* [EXCERPTED TEXT]

Getting a Round Tuit
CUTE — but not very helpful

© Madelyn Griffith-Haynie, CTP, CMC, ACT, MCC, SCAC
Reflections from posts in the Challenges Series

Oh those clever seminar leaders!

We all love the little gifties that are passed out at a great many seminars we have attended, seminars designed to help us fashion lives that are more productive and enlivening.

Most of us have a list of things we intend to do when “we get around to it” — but I can’t imagine how being gifted with a little round reminder that we need to STOP “procrastinating” and “just DO it” is going to make one whit of difference.

In most cases it’s shaming, actually, regardless of how positive the humorous intent – and shame rarely works well as a motivational technique.

Related Post: The Top Ten Reasons to Reframe Procrastination

We need to look clearly at what’s going on

Follow through to completion is a linear process modulated by the prefrontal cortex [PFC], the brain’s “conductor” that keeps us on track and in action, step after step.

Our vanilla-flavored friends rarely appreciate the fact that they have an unconscious advantage in the linear processing department – what is frequently referred to as “declarative memory.”  That makes certain kinds of information retrieval, organization and task completion, and – well, just about everything else – a heck of a lot easier for them.

* [DATA LISTING]
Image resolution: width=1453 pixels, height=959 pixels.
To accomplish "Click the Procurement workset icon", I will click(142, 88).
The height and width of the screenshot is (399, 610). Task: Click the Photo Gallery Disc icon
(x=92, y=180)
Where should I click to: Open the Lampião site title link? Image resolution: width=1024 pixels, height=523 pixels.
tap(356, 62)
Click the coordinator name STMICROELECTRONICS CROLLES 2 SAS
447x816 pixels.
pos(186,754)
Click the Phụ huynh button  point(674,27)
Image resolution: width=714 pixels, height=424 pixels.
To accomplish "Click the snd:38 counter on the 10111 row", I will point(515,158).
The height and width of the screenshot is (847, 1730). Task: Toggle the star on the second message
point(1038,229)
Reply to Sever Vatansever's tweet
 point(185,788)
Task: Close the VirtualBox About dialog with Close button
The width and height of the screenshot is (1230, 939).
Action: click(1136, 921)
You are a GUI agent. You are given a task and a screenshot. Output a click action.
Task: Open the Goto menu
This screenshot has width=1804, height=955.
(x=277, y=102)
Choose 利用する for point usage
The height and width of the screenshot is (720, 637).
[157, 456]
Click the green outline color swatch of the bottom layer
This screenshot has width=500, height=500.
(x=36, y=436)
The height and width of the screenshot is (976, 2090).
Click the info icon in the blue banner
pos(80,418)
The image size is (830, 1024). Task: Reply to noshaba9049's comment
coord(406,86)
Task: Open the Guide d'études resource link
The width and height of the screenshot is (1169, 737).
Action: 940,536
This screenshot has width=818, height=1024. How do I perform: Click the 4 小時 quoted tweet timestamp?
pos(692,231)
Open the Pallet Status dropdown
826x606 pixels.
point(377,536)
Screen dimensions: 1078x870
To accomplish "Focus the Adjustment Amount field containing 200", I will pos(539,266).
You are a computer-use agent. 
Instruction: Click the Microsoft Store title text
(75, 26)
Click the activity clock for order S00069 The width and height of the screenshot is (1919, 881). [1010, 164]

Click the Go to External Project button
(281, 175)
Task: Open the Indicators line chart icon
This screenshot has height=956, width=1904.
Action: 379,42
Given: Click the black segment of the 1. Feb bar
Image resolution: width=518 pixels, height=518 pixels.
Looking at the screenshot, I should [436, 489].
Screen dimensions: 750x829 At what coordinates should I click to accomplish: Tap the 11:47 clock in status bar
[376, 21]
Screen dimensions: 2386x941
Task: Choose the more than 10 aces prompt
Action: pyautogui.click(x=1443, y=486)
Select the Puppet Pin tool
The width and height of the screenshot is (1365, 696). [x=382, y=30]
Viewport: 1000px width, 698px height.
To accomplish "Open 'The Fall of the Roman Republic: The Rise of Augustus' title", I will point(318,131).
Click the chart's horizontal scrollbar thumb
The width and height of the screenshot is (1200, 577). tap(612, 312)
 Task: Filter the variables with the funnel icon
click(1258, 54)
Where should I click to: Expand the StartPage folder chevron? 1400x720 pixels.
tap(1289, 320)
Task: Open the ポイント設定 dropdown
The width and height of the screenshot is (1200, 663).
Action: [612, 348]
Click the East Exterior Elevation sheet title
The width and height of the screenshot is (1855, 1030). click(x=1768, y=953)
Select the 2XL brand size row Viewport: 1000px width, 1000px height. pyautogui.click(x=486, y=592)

* [EXERCISE TASKS]
- a) Copy the stretch of the Round Tuit excerpt from "In most cases" through "step after step.".
- b) Summarize the Round Tuit excerpt in two sentences.

* [SOLUTIONS]
- a)
In most cases it’s shaming, actually, regardless of how positive the humorous intent – and shame rarely works well as a motivational technique.

Related Post: The Top Ten Reasons to Reframe Procrastination

We need to look clearly at what’s going on

Follow through to completion is a linear process modulated by the prefrontal cortex [PFC], the brain’s “conductor” that keeps us on track and in action, step after step.

- b) Many seminars hand out little round reminders to stop procrastinating, but the text doubts they make any difference and calls them usually shaming, noting that shame rarely works as a motivator. Following through to completion is a linear process modulated by the prefrontal cortex, and the people the text calls "vanilla-flavored friends" have an unconscious advantage in linear processing that makes task completion much easier for them.